Not that accreditation is unimportant. Accreditation is a key part of the process of providing valid analytical data. It is only one part, and providing data that are fit for purpose is an ongoing cycle of observation, reflection, implementation and improvement. 

My own field (veterinary residues) has struggled with this issue for years, and whilst the problem has not been totally solved, vast improvements have occurred. Our experience may be instructive, although concentrating the experience of decades to 300 words is a challenge. 

Laboratories can, and should, set up networks to determine, promote and support best practice across the field. Regular analysis of reference materials is key. In areas where no, or very few, true Certified Reference Materials are available, this can be challenging. However, laboratories can produce and characterise their own ’in house’ materials, and these can be rolled out to others by groups of labs acting in concert. 

Good, well-controlled external performance assessment plays a vital role.
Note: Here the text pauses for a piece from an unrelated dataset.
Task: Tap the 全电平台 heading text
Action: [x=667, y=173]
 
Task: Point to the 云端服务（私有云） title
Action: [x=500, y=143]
This process demonstrates consensus. If there is no consensus, this, in and of itself, is a key observation. Participants can discuss the lack of agreement, assess its causes and hence improve the state of the art.

Finally, overarching guidelines, or even regulations (such as Commission Decision 2002/657/EC), provide a solid framework for benchmarking. 

One often hears that such procedures are time-consuming, expensive and stifle scientific flair. In answer, I ask laboratory managers how much time, money and effort are expended in repeating work, and how much scientific flair could one express if no-one trusts your result?